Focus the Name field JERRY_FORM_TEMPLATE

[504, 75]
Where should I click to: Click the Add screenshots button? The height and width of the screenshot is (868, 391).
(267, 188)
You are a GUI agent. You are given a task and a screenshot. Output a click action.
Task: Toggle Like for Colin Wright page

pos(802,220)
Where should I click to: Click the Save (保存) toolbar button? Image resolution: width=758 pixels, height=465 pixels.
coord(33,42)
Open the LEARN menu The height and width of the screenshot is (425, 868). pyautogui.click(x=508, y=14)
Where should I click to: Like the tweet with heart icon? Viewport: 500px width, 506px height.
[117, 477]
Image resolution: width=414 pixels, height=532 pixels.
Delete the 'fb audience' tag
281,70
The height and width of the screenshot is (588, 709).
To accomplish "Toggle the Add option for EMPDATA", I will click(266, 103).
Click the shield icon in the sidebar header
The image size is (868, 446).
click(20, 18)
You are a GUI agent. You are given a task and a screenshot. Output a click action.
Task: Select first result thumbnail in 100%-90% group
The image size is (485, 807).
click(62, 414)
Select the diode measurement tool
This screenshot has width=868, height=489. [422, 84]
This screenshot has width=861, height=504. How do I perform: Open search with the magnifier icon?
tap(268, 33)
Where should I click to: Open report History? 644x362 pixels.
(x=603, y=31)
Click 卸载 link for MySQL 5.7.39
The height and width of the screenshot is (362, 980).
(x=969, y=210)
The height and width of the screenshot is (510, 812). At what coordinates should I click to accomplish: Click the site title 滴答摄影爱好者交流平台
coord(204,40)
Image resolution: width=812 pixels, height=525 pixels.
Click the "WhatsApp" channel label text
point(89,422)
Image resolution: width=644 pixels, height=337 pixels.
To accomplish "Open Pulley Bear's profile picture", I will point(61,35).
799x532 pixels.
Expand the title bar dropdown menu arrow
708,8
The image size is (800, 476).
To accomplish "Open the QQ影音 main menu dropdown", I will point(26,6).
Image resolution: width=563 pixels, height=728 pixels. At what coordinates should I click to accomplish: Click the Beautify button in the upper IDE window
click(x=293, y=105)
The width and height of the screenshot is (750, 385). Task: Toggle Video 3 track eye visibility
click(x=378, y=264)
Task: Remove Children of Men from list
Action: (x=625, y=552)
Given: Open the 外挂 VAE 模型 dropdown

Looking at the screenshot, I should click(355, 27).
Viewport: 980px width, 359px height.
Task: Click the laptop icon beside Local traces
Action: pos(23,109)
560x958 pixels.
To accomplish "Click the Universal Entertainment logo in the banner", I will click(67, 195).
——————————
◆ **What to do**:
Leaving out every line before the one with "Image resolution: width=563", print the rest of the listing above exactly, through its final line.

◆ **Written reply**:
Image resolution: width=563 pixels, height=728 pixels. At what coordinates should I click to accomplish: Click the Beautify button in the upper IDE window
click(x=293, y=105)
The width and height of the screenshot is (750, 385). Task: Toggle Video 3 track eye visibility
click(x=378, y=264)
Task: Remove Children of Men from list
Action: (x=625, y=552)
Given: Open the 外挂 VAE 模型 dropdown

Looking at the screenshot, I should click(355, 27).
Viewport: 980px width, 359px height.
Task: Click the laptop icon beside Local traces
Action: pos(23,109)
560x958 pixels.
To accomplish "Click the Universal Entertainment logo in the banner", I will click(67, 195).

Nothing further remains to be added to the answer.